▸ **Data under study**:
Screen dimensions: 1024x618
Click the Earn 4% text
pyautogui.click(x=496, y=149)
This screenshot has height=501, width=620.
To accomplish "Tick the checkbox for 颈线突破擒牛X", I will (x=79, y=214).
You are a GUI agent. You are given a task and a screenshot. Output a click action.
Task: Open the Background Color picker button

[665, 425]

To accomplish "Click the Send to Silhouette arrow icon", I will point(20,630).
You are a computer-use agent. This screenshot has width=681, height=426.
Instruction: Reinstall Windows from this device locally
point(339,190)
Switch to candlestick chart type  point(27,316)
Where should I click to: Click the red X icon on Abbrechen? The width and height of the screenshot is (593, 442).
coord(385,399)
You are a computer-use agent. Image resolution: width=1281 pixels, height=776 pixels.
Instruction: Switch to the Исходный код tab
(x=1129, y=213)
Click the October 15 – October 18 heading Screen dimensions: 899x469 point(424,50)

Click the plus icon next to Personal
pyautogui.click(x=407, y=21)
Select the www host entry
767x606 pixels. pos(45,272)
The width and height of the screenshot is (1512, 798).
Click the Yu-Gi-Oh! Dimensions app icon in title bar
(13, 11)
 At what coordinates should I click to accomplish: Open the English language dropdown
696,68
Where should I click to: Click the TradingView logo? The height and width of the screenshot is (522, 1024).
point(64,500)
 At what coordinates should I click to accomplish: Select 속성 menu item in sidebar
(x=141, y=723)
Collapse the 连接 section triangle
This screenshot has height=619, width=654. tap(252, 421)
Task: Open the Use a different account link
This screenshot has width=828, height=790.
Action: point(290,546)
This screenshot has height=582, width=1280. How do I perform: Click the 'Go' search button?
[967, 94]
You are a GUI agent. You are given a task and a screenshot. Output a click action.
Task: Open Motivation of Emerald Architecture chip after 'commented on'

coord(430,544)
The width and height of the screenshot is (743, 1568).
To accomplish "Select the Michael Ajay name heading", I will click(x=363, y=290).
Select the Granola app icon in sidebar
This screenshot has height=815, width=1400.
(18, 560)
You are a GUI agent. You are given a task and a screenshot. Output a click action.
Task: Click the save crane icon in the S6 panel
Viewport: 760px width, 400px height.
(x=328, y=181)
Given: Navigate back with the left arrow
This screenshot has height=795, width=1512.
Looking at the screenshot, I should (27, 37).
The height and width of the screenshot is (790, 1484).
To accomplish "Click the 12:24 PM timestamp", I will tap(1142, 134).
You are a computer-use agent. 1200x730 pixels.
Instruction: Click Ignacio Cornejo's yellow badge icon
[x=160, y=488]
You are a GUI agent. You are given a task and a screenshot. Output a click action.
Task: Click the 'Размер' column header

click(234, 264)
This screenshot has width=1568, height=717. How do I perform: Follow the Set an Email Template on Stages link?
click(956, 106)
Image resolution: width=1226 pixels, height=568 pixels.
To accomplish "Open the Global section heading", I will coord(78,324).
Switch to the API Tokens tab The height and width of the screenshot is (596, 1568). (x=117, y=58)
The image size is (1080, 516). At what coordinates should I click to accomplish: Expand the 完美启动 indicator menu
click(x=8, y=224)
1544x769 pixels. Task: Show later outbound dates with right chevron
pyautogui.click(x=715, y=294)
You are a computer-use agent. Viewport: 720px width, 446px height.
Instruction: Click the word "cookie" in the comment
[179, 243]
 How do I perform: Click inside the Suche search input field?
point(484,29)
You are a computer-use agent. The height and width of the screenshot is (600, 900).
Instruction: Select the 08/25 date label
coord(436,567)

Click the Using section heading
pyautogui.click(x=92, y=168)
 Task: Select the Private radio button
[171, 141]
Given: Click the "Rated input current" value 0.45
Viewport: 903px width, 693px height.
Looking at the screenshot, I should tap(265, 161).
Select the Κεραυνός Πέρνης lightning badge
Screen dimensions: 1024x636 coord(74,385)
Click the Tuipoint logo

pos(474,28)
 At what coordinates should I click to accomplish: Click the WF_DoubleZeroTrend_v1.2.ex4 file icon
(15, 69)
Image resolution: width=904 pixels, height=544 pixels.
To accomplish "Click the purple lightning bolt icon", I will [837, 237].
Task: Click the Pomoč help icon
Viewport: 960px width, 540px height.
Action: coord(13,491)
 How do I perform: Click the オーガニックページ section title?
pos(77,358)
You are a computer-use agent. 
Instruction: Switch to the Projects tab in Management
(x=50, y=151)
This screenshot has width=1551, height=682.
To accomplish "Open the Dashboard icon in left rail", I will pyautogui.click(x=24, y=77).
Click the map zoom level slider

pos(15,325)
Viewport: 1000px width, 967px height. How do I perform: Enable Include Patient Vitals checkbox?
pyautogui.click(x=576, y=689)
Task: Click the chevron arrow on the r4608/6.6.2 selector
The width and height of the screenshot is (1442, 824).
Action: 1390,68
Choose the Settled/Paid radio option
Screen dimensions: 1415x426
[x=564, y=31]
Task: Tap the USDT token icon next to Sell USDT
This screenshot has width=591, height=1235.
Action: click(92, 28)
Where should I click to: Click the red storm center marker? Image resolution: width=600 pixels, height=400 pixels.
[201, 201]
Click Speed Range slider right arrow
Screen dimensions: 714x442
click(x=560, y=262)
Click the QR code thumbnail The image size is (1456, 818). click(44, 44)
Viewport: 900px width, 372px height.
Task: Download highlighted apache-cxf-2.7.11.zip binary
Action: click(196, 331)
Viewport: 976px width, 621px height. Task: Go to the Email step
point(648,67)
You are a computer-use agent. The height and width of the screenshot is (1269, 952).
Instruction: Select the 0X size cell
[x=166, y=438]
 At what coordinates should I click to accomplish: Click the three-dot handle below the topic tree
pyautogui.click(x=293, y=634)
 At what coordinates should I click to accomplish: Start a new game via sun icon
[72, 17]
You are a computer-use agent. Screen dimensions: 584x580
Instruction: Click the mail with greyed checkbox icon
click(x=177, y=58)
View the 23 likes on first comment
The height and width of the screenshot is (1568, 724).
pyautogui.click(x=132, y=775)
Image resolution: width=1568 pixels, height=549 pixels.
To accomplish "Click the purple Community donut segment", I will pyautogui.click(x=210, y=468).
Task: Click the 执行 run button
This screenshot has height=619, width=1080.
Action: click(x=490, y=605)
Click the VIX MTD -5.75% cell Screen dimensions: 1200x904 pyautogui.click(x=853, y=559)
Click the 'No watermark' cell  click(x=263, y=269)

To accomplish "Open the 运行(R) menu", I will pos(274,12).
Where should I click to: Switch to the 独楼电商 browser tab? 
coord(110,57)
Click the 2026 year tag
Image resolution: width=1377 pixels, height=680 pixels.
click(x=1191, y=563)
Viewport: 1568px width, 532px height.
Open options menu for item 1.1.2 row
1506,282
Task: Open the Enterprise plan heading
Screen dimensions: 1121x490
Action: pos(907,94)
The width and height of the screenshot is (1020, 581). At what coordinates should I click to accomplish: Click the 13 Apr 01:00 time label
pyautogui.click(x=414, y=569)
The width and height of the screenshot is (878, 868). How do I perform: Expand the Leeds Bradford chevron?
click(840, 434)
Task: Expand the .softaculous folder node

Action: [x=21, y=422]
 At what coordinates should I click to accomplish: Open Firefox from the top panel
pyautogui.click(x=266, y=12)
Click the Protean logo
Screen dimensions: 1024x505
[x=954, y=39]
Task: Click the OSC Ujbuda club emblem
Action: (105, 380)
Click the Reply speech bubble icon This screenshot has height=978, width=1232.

▸ **Prompt**: Reproduce the complete data exactly as presented above.

▸ **Solution for this problem**:
Screen dimensions: 1024x618
Click the Earn 4% text
pyautogui.click(x=496, y=149)
This screenshot has height=501, width=620.
To accomplish "Tick the checkbox for 颈线突破擒牛X", I will (x=79, y=214).
You are a GUI agent. You are given a task and a screenshot. Output a click action.
Task: Open the Background Color picker button

[665, 425]

To accomplish "Click the Send to Silhouette arrow icon", I will point(20,630).
You are a computer-use agent. This screenshot has width=681, height=426.
Instruction: Reinstall Windows from this device locally
point(339,190)
Switch to candlestick chart type  point(27,316)
Where should I click to: Click the red X icon on Abbrechen? The width and height of the screenshot is (593, 442).
coord(385,399)
You are a computer-use agent. Image resolution: width=1281 pixels, height=776 pixels.
Instruction: Switch to the Исходный код tab
(x=1129, y=213)
Click the October 15 – October 18 heading Screen dimensions: 899x469 point(424,50)

Click the plus icon next to Personal
pyautogui.click(x=407, y=21)
Select the www host entry
767x606 pixels. pos(45,272)
The width and height of the screenshot is (1512, 798).
Click the Yu-Gi-Oh! Dimensions app icon in title bar
(13, 11)
 At what coordinates should I click to accomplish: Open the English language dropdown
696,68
Where should I click to: Click the TradingView logo? The height and width of the screenshot is (522, 1024).
point(64,500)
 At what coordinates should I click to accomplish: Select 속성 menu item in sidebar
(x=141, y=723)
Collapse the 连接 section triangle
This screenshot has height=619, width=654. tap(252, 421)
Task: Open the Use a different account link
This screenshot has width=828, height=790.
Action: point(290,546)
This screenshot has height=582, width=1280. How do I perform: Click the 'Go' search button?
[967, 94]
You are a GUI agent. You are given a task and a screenshot. Output a click action.
Task: Open Motivation of Emerald Architecture chip after 'commented on'

coord(430,544)
The width and height of the screenshot is (743, 1568).
To accomplish "Select the Michael Ajay name heading", I will click(x=363, y=290).
Select the Granola app icon in sidebar
This screenshot has height=815, width=1400.
(18, 560)
You are a GUI agent. You are given a task and a screenshot. Output a click action.
Task: Click the save crane icon in the S6 panel
Viewport: 760px width, 400px height.
(x=328, y=181)
Given: Navigate back with the left arrow
This screenshot has height=795, width=1512.
Looking at the screenshot, I should (27, 37).
The height and width of the screenshot is (790, 1484).
To accomplish "Click the 12:24 PM timestamp", I will tap(1142, 134).
You are a computer-use agent. 1200x730 pixels.
Instruction: Click Ignacio Cornejo's yellow badge icon
[x=160, y=488]
You are a GUI agent. You are given a task and a screenshot. Output a click action.
Task: Click the 'Размер' column header

click(234, 264)
This screenshot has width=1568, height=717. How do I perform: Follow the Set an Email Template on Stages link?
click(956, 106)
Image resolution: width=1226 pixels, height=568 pixels.
To accomplish "Open the Global section heading", I will coord(78,324).
Switch to the API Tokens tab The height and width of the screenshot is (596, 1568). (x=117, y=58)
The image size is (1080, 516). At what coordinates should I click to accomplish: Expand the 完美启动 indicator menu
click(x=8, y=224)
1544x769 pixels. Task: Show later outbound dates with right chevron
pyautogui.click(x=715, y=294)
You are a computer-use agent. Viewport: 720px width, 446px height.
Instruction: Click the word "cookie" in the comment
[179, 243]
 How do I perform: Click inside the Suche search input field?
point(484,29)
You are a computer-use agent. The height and width of the screenshot is (600, 900).
Instruction: Select the 08/25 date label
coord(436,567)

Click the Using section heading
pyautogui.click(x=92, y=168)
 Task: Select the Private radio button
[171, 141]
Given: Click the "Rated input current" value 0.45
Viewport: 903px width, 693px height.
Looking at the screenshot, I should tap(265, 161).
Select the Κεραυνός Πέρνης lightning badge
Screen dimensions: 1024x636 coord(74,385)
Click the Tuipoint logo

pos(474,28)
 At what coordinates should I click to accomplish: Click the WF_DoubleZeroTrend_v1.2.ex4 file icon
(15, 69)
Image resolution: width=904 pixels, height=544 pixels.
To accomplish "Click the purple lightning bolt icon", I will [837, 237].
Task: Click the Pomoč help icon
Viewport: 960px width, 540px height.
Action: coord(13,491)
 How do I perform: Click the オーガニックページ section title?
pos(77,358)
You are a computer-use agent. 
Instruction: Switch to the Projects tab in Management
(x=50, y=151)
This screenshot has width=1551, height=682.
To accomplish "Open the Dashboard icon in left rail", I will pyautogui.click(x=24, y=77).
Click the map zoom level slider

pos(15,325)
Viewport: 1000px width, 967px height. How do I perform: Enable Include Patient Vitals checkbox?
pyautogui.click(x=576, y=689)
Task: Click the chevron arrow on the r4608/6.6.2 selector
The width and height of the screenshot is (1442, 824).
Action: 1390,68
Choose the Settled/Paid radio option
Screen dimensions: 1415x426
[x=564, y=31]
Task: Tap the USDT token icon next to Sell USDT
This screenshot has width=591, height=1235.
Action: click(92, 28)
Where should I click to: Click the red storm center marker? Image resolution: width=600 pixels, height=400 pixels.
[201, 201]
Click Speed Range slider right arrow
Screen dimensions: 714x442
click(x=560, y=262)
Click the QR code thumbnail The image size is (1456, 818). click(44, 44)
Viewport: 900px width, 372px height.
Task: Download highlighted apache-cxf-2.7.11.zip binary
Action: click(196, 331)
Viewport: 976px width, 621px height. Task: Go to the Email step
point(648,67)
You are a computer-use agent. The height and width of the screenshot is (1269, 952).
Instruction: Select the 0X size cell
[x=166, y=438]
 At what coordinates should I click to accomplish: Click the three-dot handle below the topic tree
pyautogui.click(x=293, y=634)
 At what coordinates should I click to accomplish: Start a new game via sun icon
[72, 17]
You are a computer-use agent. Screen dimensions: 584x580
Instruction: Click the mail with greyed checkbox icon
click(x=177, y=58)
View the 23 likes on first comment
The height and width of the screenshot is (1568, 724).
pyautogui.click(x=132, y=775)
Image resolution: width=1568 pixels, height=549 pixels.
To accomplish "Click the purple Community donut segment", I will pyautogui.click(x=210, y=468).
Task: Click the 执行 run button
This screenshot has height=619, width=1080.
Action: click(x=490, y=605)
Click the VIX MTD -5.75% cell Screen dimensions: 1200x904 pyautogui.click(x=853, y=559)
Click the 'No watermark' cell  click(x=263, y=269)

To accomplish "Open the 运行(R) menu", I will pos(274,12).
Where should I click to: Switch to the 独楼电商 browser tab? 
coord(110,57)
Click the 2026 year tag
Image resolution: width=1377 pixels, height=680 pixels.
click(x=1191, y=563)
Viewport: 1568px width, 532px height.
Open options menu for item 1.1.2 row
1506,282
Task: Open the Enterprise plan heading
Screen dimensions: 1121x490
Action: pos(907,94)
The width and height of the screenshot is (1020, 581). At what coordinates should I click to accomplish: Click the 13 Apr 01:00 time label
pyautogui.click(x=414, y=569)
The width and height of the screenshot is (878, 868). How do I perform: Expand the Leeds Bradford chevron?
click(840, 434)
Task: Expand the .softaculous folder node

Action: [x=21, y=422]
 At what coordinates should I click to accomplish: Open Firefox from the top panel
pyautogui.click(x=266, y=12)
Click the Protean logo
Screen dimensions: 1024x505
[x=954, y=39]
Task: Click the OSC Ujbuda club emblem
Action: (105, 380)
Click the Reply speech bubble icon This screenshot has height=978, width=1232.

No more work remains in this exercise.